● **WHAT YOU NEED TO DO**
Begin at the line that holds "Click the search icon inside the tab bar" and copy each line exactly until the data below ends, including that last line but no pictures.

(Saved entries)
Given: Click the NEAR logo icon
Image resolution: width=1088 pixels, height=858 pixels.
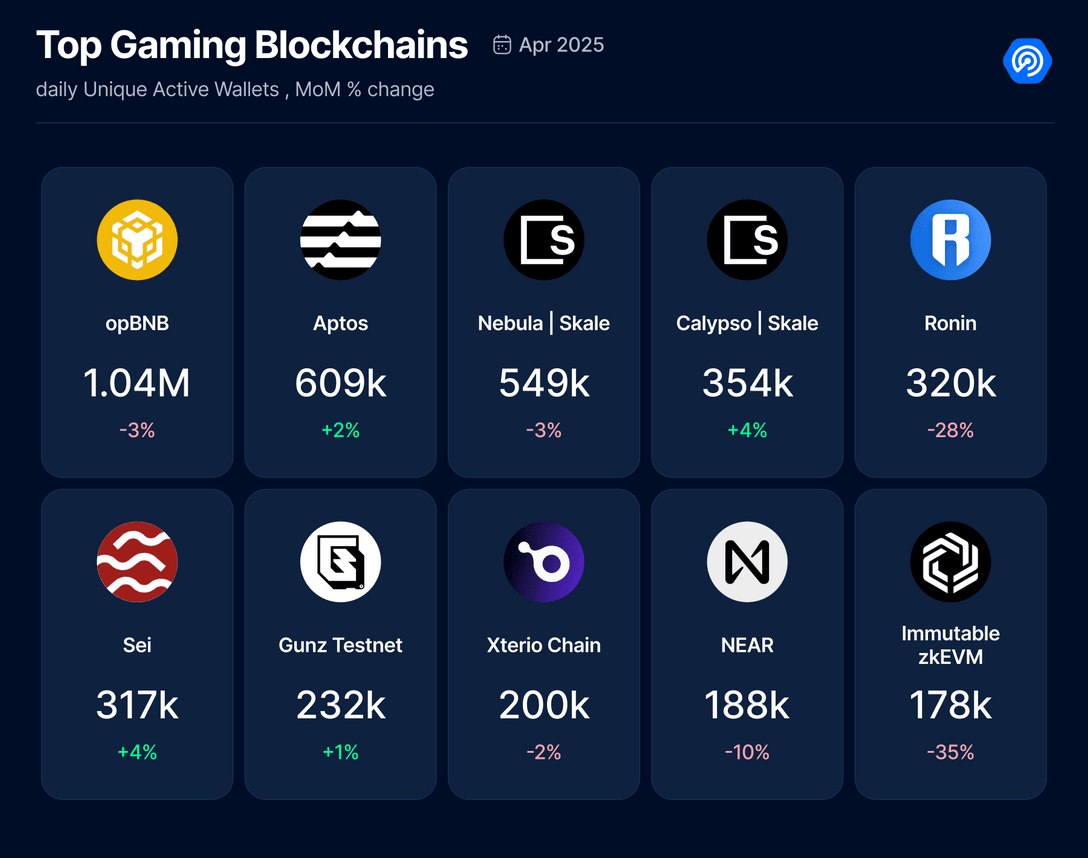Looking at the screenshot, I should click(747, 562).
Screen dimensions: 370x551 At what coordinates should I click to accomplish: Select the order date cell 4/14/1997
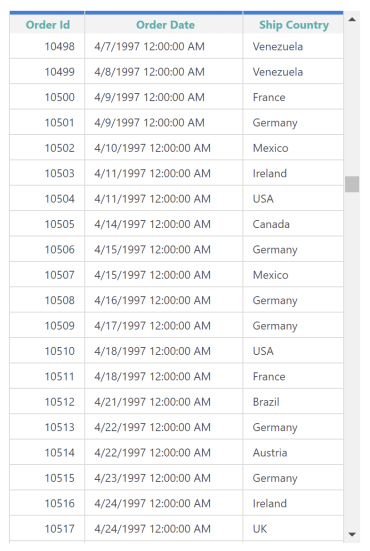click(164, 224)

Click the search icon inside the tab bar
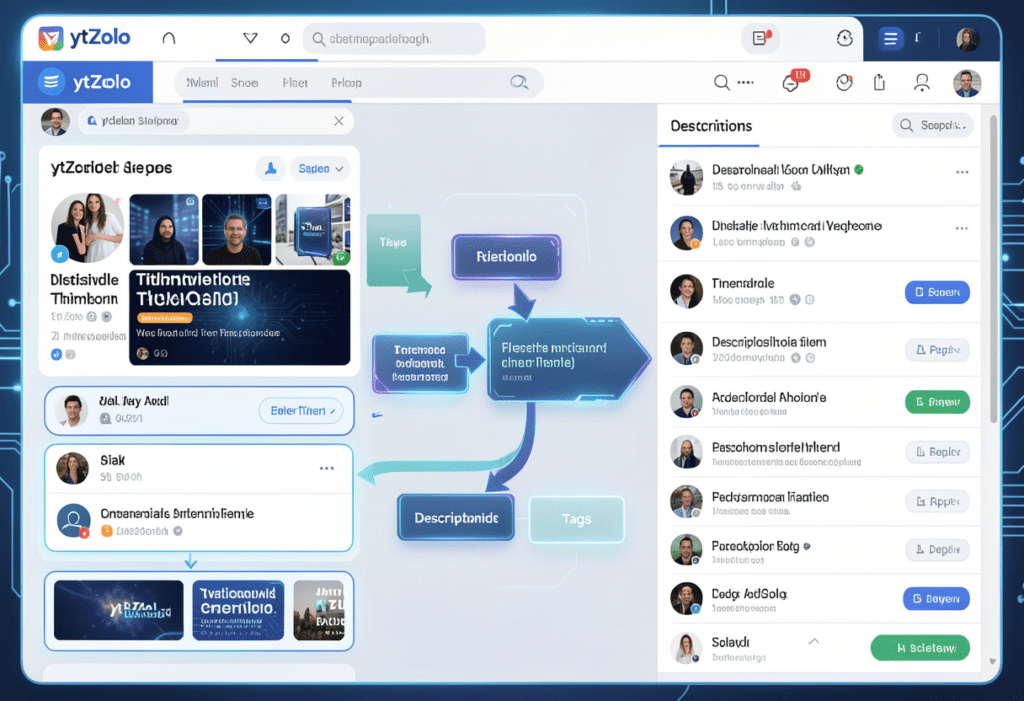[x=518, y=83]
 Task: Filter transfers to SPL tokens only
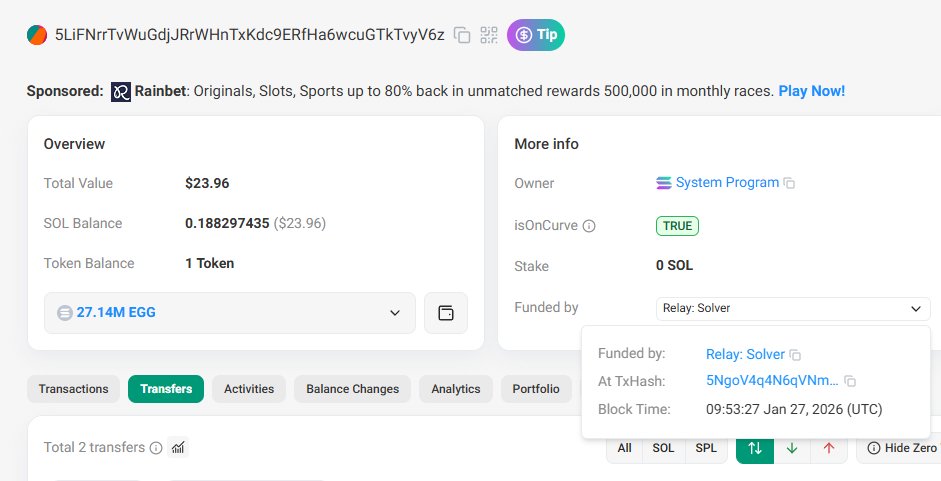click(706, 448)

● **PROBLEM SOLUTION**
Click the search icon inside the tab bar
[x=518, y=83]
 Task: Filter transfers to SPL tokens only
click(706, 448)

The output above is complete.